• Stored data entries

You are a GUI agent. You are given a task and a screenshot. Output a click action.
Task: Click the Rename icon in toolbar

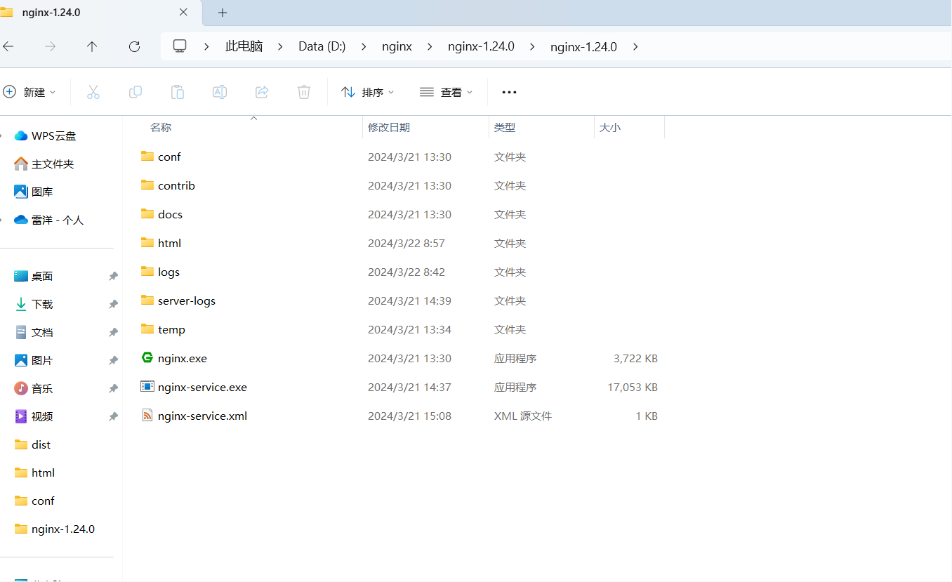tap(220, 92)
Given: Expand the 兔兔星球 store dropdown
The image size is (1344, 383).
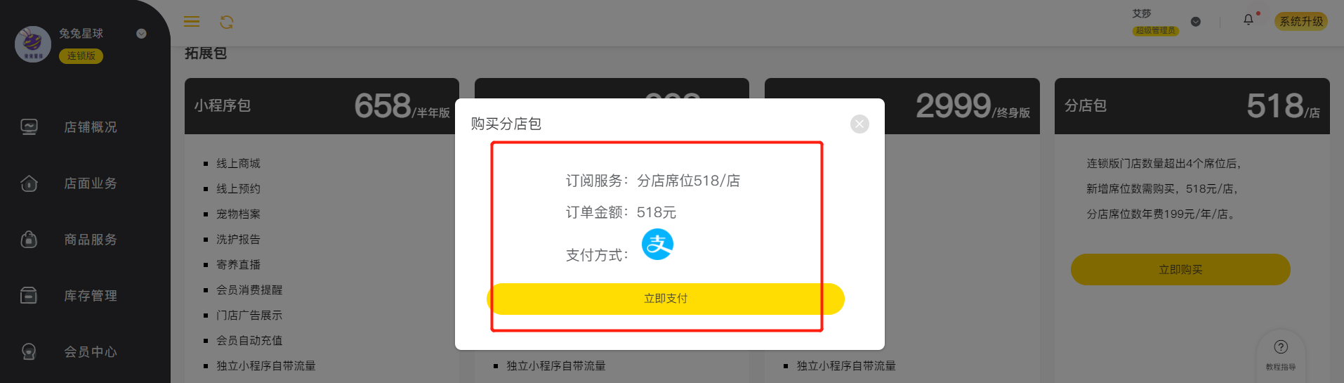Looking at the screenshot, I should pos(141,34).
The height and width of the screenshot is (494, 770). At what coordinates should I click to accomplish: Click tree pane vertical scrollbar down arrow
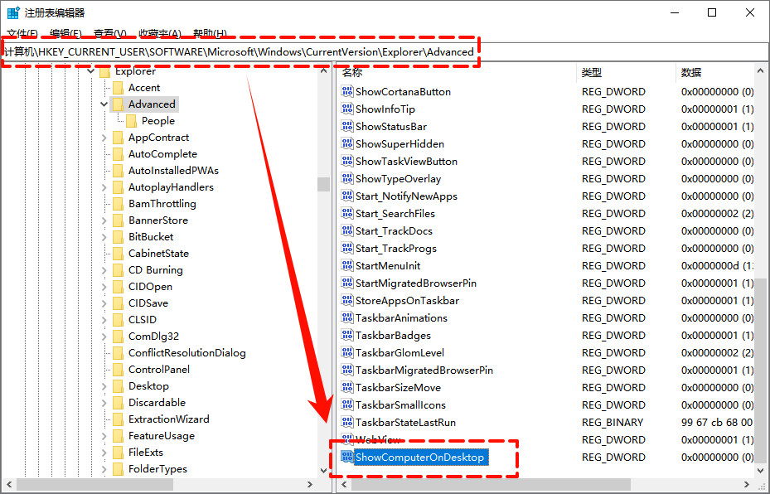323,470
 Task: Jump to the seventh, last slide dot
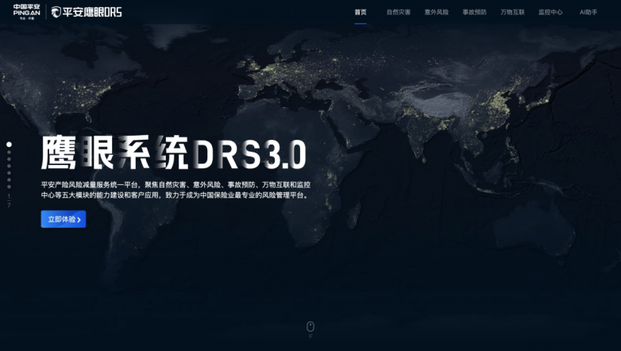[10, 187]
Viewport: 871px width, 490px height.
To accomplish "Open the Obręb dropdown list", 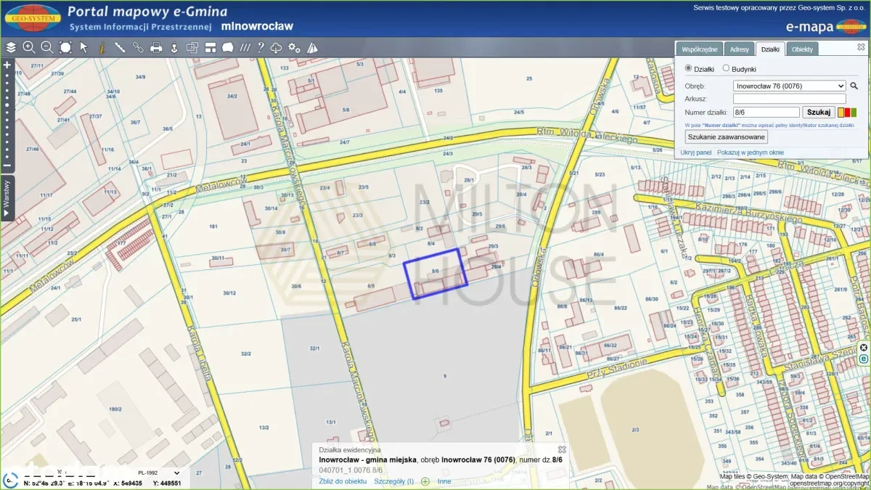I will tap(789, 86).
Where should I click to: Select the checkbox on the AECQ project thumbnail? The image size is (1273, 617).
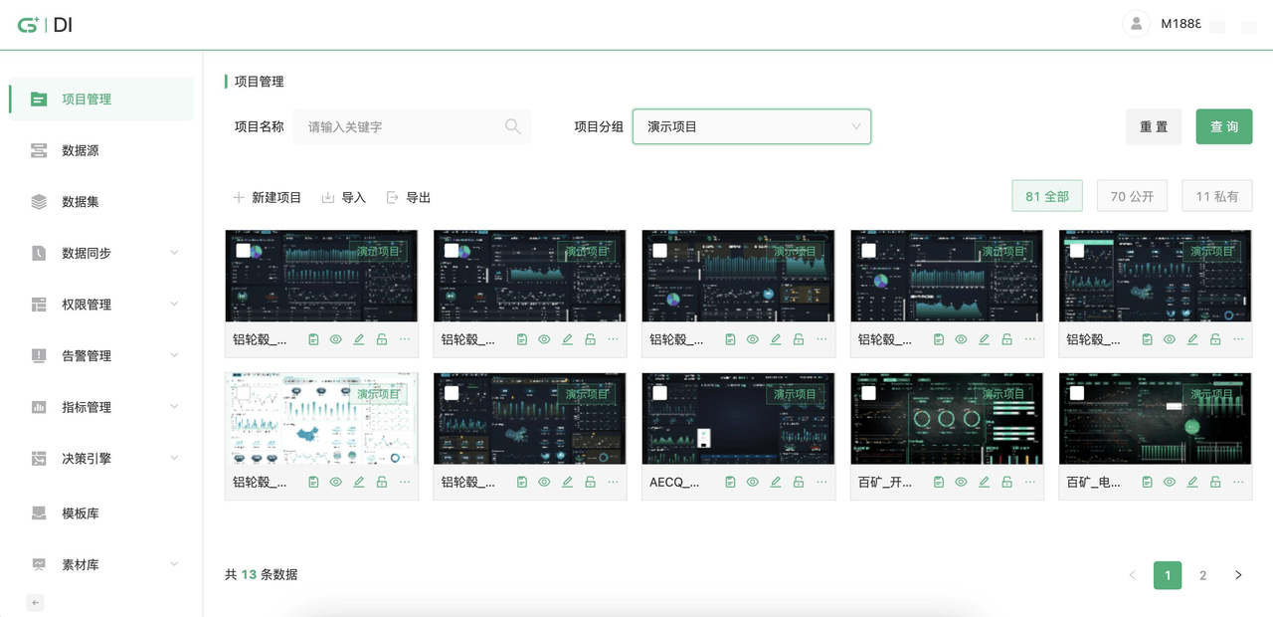(x=659, y=393)
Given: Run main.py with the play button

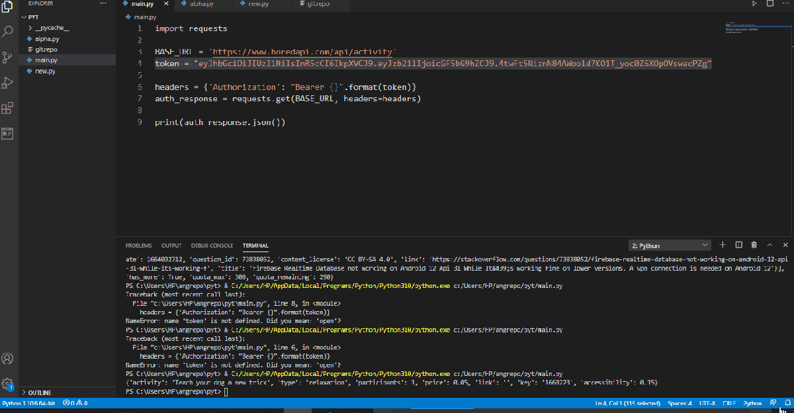Looking at the screenshot, I should tap(754, 5).
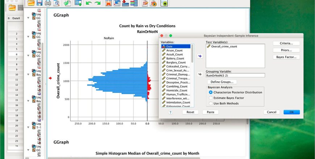Collapse the T-T outline node triangle

pyautogui.click(x=28, y=127)
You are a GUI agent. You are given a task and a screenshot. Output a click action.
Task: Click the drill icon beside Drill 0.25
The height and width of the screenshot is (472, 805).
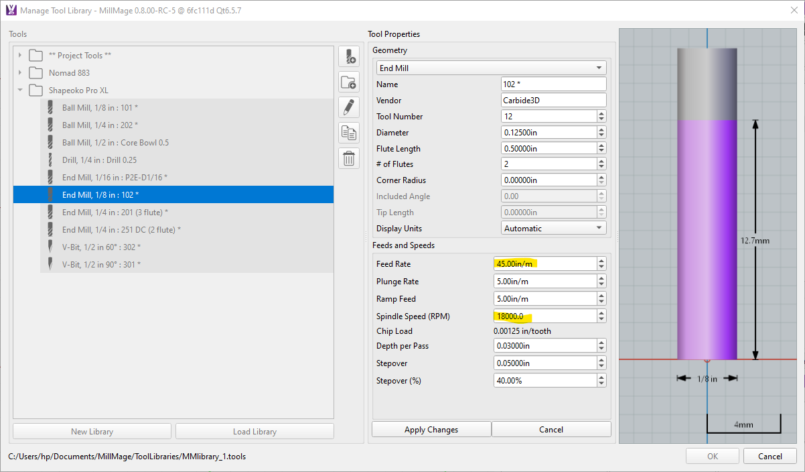(x=49, y=160)
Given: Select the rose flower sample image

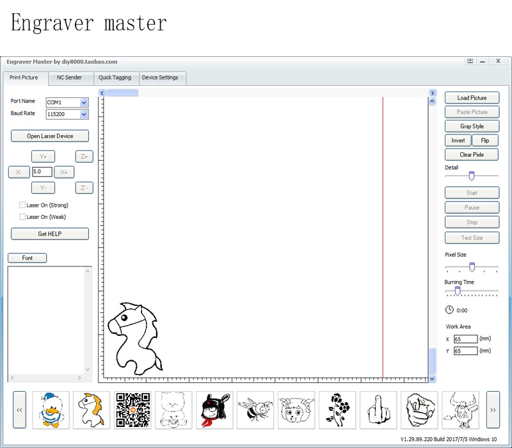Looking at the screenshot, I should pos(337,410).
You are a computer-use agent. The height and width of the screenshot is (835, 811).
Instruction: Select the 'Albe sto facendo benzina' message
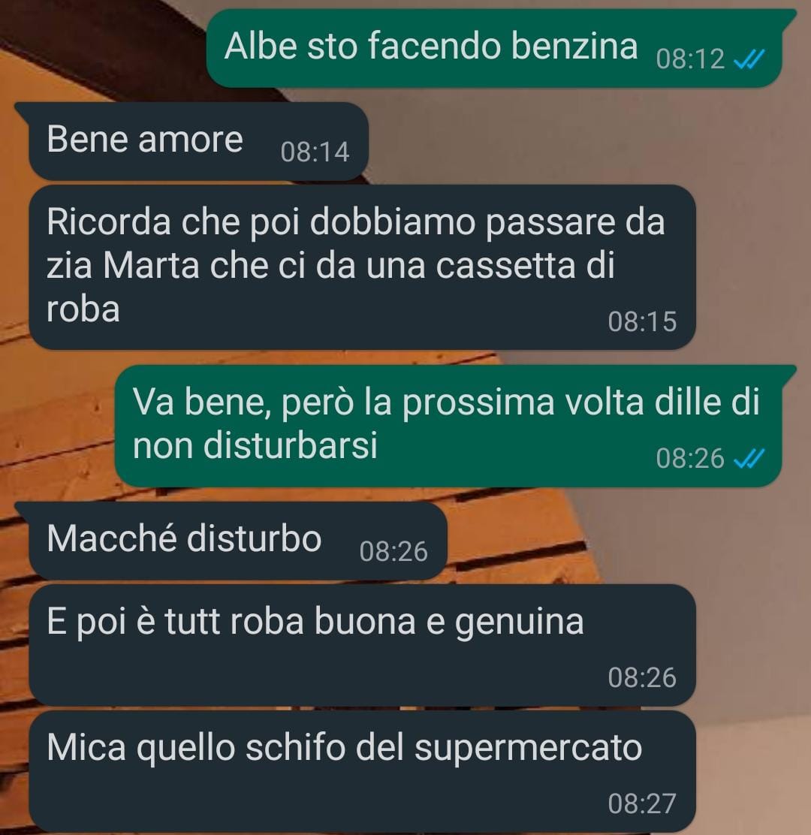(495, 49)
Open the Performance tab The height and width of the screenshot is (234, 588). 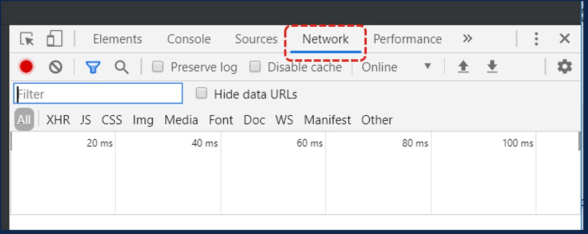[x=408, y=39]
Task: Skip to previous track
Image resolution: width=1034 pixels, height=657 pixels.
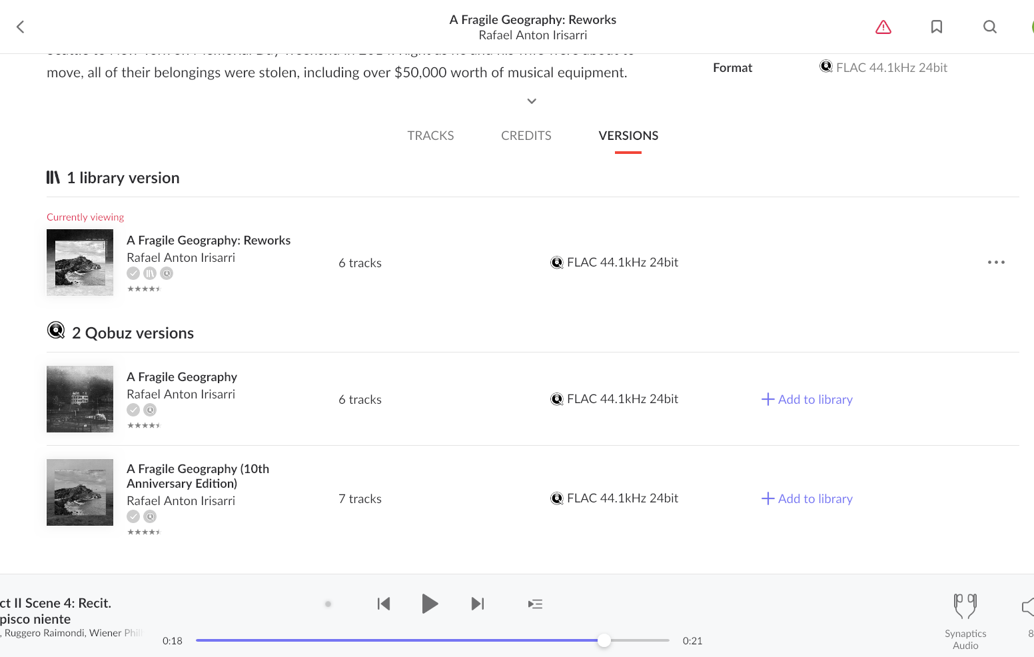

• Work required
Leave out the pictures and repeat exactly the lines from the first line of the data through the line containing "Viewport: 871px width, 490px height.". Add nothing else.

• Reply to the task
You are a GUI agent. You are given a task and a screenshot. Output a click action.
Task: Click the Rename icon in toolbar

tap(220, 92)
Given: Expand the 兔兔星球 store dropdown
The image size is (1344, 383).
Looking at the screenshot, I should pos(141,34).
The height and width of the screenshot is (494, 770). At what coordinates should I click to accomplish: Click tree pane vertical scrollbar down arrow
323,470
 Task: Jump to the seventh, last slide dot
[10, 187]
Viewport: 871px width, 490px height.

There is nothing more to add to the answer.